(Work instruction) Could you write out the records below exactly as they appear?

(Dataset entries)
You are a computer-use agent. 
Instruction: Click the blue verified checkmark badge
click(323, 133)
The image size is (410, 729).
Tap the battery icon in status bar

(Written response)
You are a computer-use agent. 
Instruction: Click the blue verified checkmark badge
click(323, 133)
The image size is (410, 729).
Tap the battery icon in status bar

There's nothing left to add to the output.